Opinion
2002-02054
Submitted February 14, 2003.
March 3, 2003.
In an action to recover damages for personal injuries, the plaintiff appeals from an order of the Supreme Court, Queens County (LeVine, J.), dated December 13, 2001, which granted the defendant's motion for summary judgment dismissing the complaint.
Mallilo Grossman, Flushing, N.Y. (Francesco Pomara, Jr., and Beth Girsch of counsel), for appellant.
Sobel Kelly, P.C., Huntington, N.Y. (Linda M. Garger of counsel), for respondent.
Before: FRED T. SANTUCCI, J.P., WILLIAM D. FRIEDMANN, DANIEL F. LUCIANO, REINALDO E. RIVERA, JJ.
DECISION ORDER
ORDERED that the order is affirmed, with costs.
Contrary to the plaintiff's contention, the defendant established, prima facie, its entitlement to judgment as a matter of law by demonstrating the absence of proof that the produce upon which the plaintiff slipped was present on the supermarket floor for a sufficient length of time to support a finding that the defendant had constructive notice of the condition (see Gordon v. American Museum of Natural History, 67 N.Y.2d 836; Kerson v.

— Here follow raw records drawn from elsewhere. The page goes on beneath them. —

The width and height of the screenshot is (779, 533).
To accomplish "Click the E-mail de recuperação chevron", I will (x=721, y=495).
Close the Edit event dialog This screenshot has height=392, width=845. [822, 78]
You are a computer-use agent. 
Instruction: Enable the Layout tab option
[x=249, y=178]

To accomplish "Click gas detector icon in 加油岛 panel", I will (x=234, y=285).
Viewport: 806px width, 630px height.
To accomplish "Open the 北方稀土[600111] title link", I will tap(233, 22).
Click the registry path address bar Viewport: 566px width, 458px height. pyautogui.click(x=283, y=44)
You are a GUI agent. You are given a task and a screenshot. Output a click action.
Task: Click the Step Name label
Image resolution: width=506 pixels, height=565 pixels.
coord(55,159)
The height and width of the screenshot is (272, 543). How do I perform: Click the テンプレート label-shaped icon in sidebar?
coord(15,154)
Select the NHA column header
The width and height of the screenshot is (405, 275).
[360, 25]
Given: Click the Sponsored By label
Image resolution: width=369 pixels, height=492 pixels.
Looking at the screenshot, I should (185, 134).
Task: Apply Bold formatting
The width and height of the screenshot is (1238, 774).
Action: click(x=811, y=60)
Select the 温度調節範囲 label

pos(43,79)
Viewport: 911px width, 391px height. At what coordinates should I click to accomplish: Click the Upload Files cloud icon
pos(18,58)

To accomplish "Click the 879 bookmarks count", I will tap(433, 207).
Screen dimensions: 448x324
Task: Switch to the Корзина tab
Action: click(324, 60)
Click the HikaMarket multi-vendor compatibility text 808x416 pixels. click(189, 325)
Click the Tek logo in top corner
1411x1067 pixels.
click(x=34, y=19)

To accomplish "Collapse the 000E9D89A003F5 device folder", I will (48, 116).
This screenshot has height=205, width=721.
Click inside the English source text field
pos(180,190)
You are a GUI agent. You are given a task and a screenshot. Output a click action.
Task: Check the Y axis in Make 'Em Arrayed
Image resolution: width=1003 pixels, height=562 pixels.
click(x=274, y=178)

Waldbaums Supermarket, 284 A.D.2d 376, 377). The plaintiff's mere assertions that the produce was brown and appeared to have been stepped on and rolled over by shopping carts failed to raise an issue of fact in opposition to the motion (see Koser v. Supermarkets Gen. Corp., 244 A.D.2d 320, 321; Cuddy v. Waldbaum, Inc., 230 A.D.2d 703, 704; Bykofsky v. Waldbaum's Supermarkets, 210 A.D.2d 280).
SANTUCCI, J.P., FRIEDMANN, LUCIANO and RIVERA, JJ., concur.